The Minister for the Marine's Corrib gas technical advisory group has confirmed that objections sent to the Minister's department before it was established may not have been passed on to it.
Bob Hanna, chairman of the advisory group, told yesterday's public hearing on the onshore gas pipeline that any submissions sent to it after August 10th of this year were being considered.
However, submissions sent before this date to the department's petroleum affairs division or any other division may not have all been passed on, he said.
Mr Hanna, chief technical advisor for energy with the Minister's department, was responding to Eamonn Diver of the Erris Inshore Fishermen's Association, who said the consultation procedure was "very confused".
His association had made submissions outlining concerns about aspects of the Corrib gas project four years ago, but these concerns had not been heard, Mr Diver said.
Referring to a "packed" public meeting in the same venue four years before, which was hosted by former marine minister Frank Fahey, Mr Diver said the fact that the same hall was "half-empty" yesterday was no reflection on the views and serious concerns of the Erris community.

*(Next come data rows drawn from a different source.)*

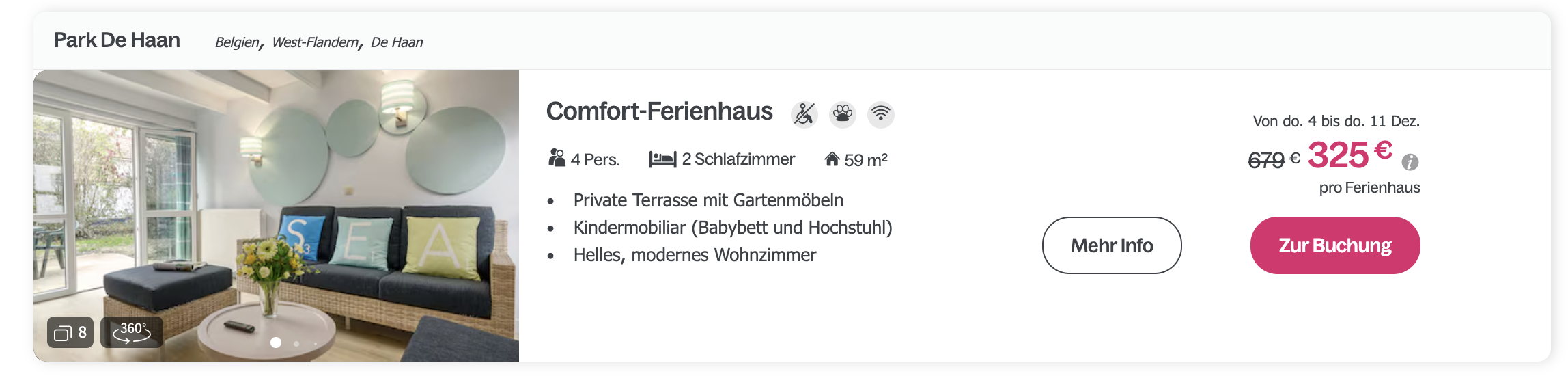Open the Park De Haan title link
The height and width of the screenshot is (376, 1568).
click(117, 40)
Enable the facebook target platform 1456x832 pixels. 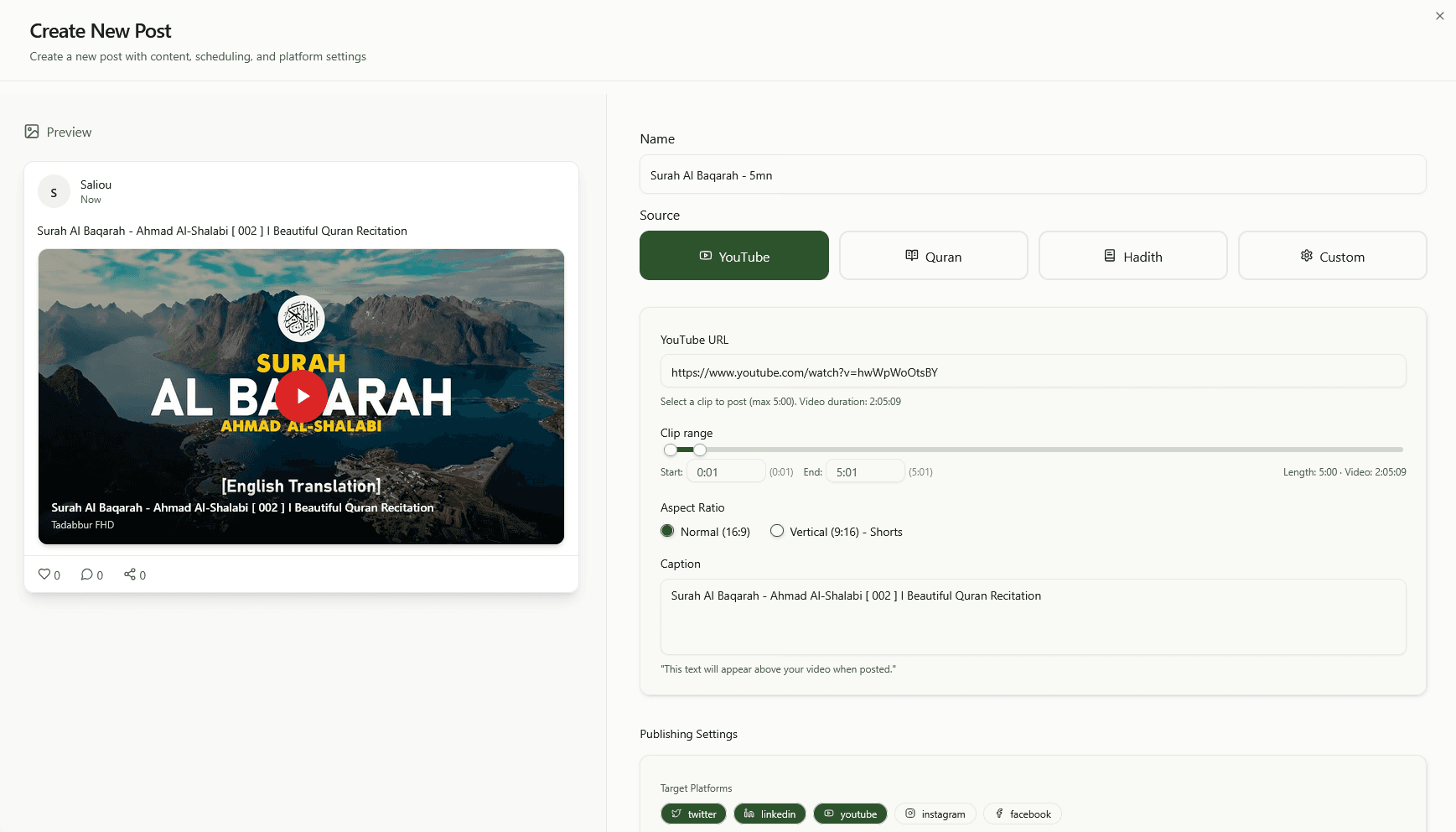pyautogui.click(x=1022, y=814)
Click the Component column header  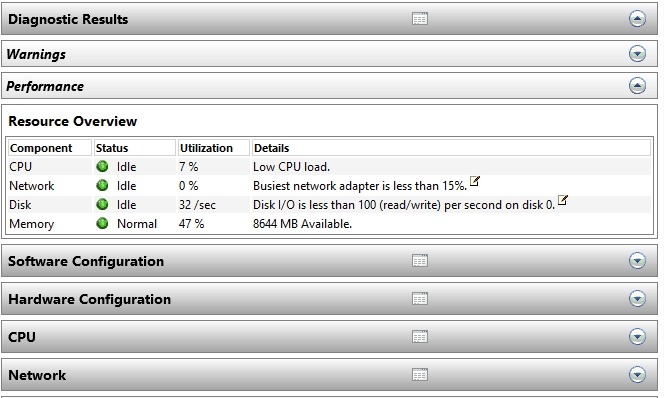pos(50,148)
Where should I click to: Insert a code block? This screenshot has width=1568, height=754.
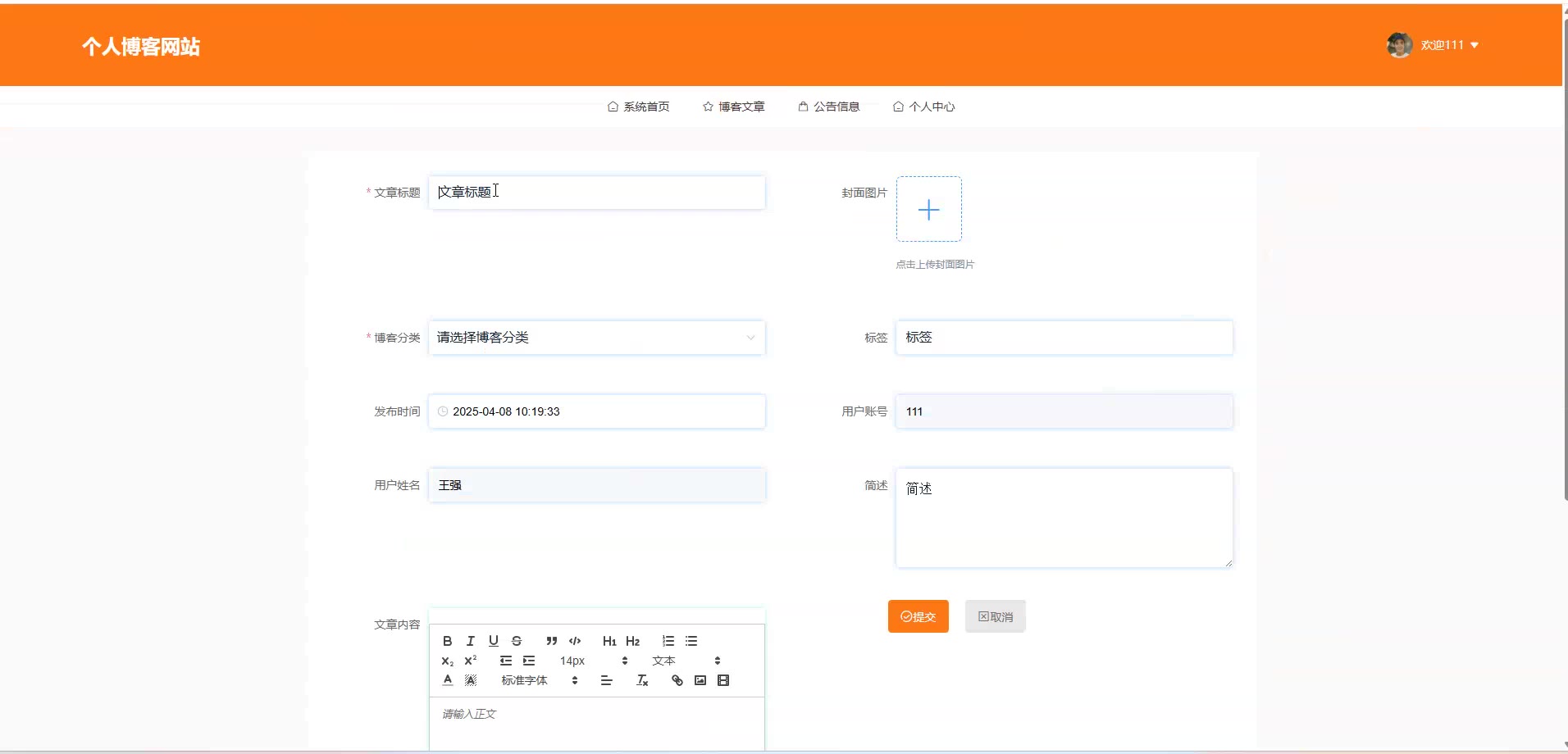point(575,641)
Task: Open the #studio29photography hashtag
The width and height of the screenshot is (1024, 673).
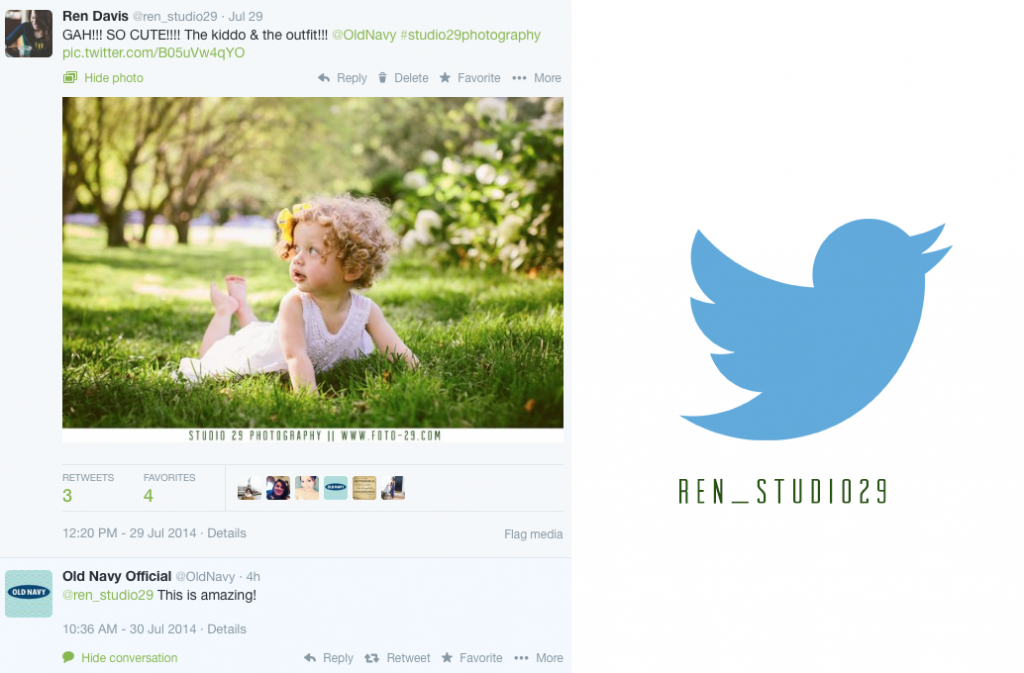Action: [470, 35]
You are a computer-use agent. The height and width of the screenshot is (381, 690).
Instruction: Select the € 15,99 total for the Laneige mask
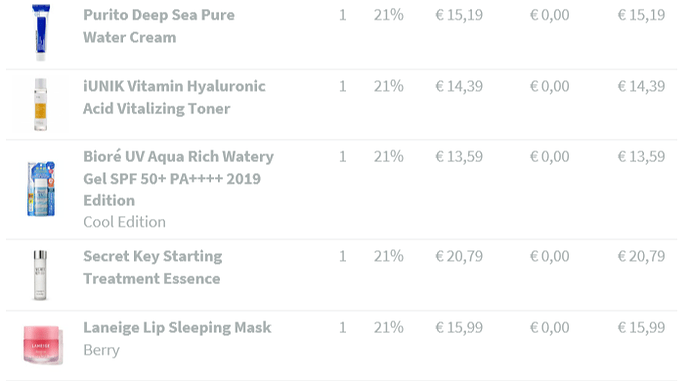click(641, 327)
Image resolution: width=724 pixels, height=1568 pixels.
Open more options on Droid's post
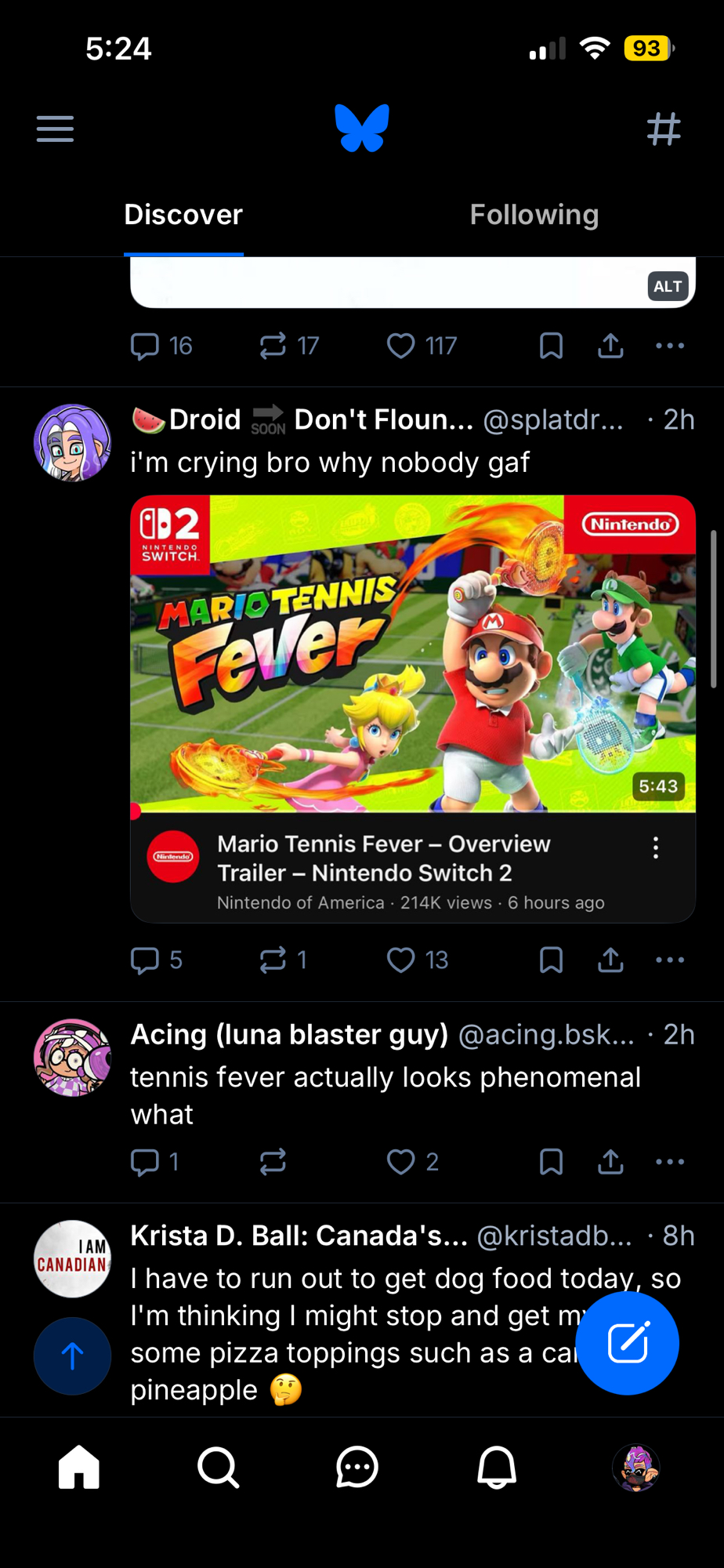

The fishermen had "compromised to the point of capitulation" in relation to Shell's plans for aspects of the project, but believed now that the preferred option was a shallow-water platform to refine the gas, Mr Diver said.
"We would like to support what Dr Mark Garavan has stated - that this Government needs to take charge of this project," Mr Diver said.
Peter Sweetman, environmentalist and resident, submitted a report to the hearing by a consultant for An Taisce, civil engineer Leo Corcoran, which identified serious flaws in the pipeline design.
Mr Corcoran's analysis of available material relating to the pipeline found the minimum proximity distance of 70 metres to buildings, as specified by the developer and the Minister in his letter of consent, was not in line with best practice in gas pipeline standards and codes of practice.
A retired US navy engineer, David Aldridge, also presented calculations carried out by him that a pipeline explosion would release the equivalent of 3,500 tonnes of TNT energy.
This would mean that anything within 250 yards of the pipeline would be destroyed in the event of a leak, anyone within a mile would be killed and anybody within 1.6 miles would be irreparably injured.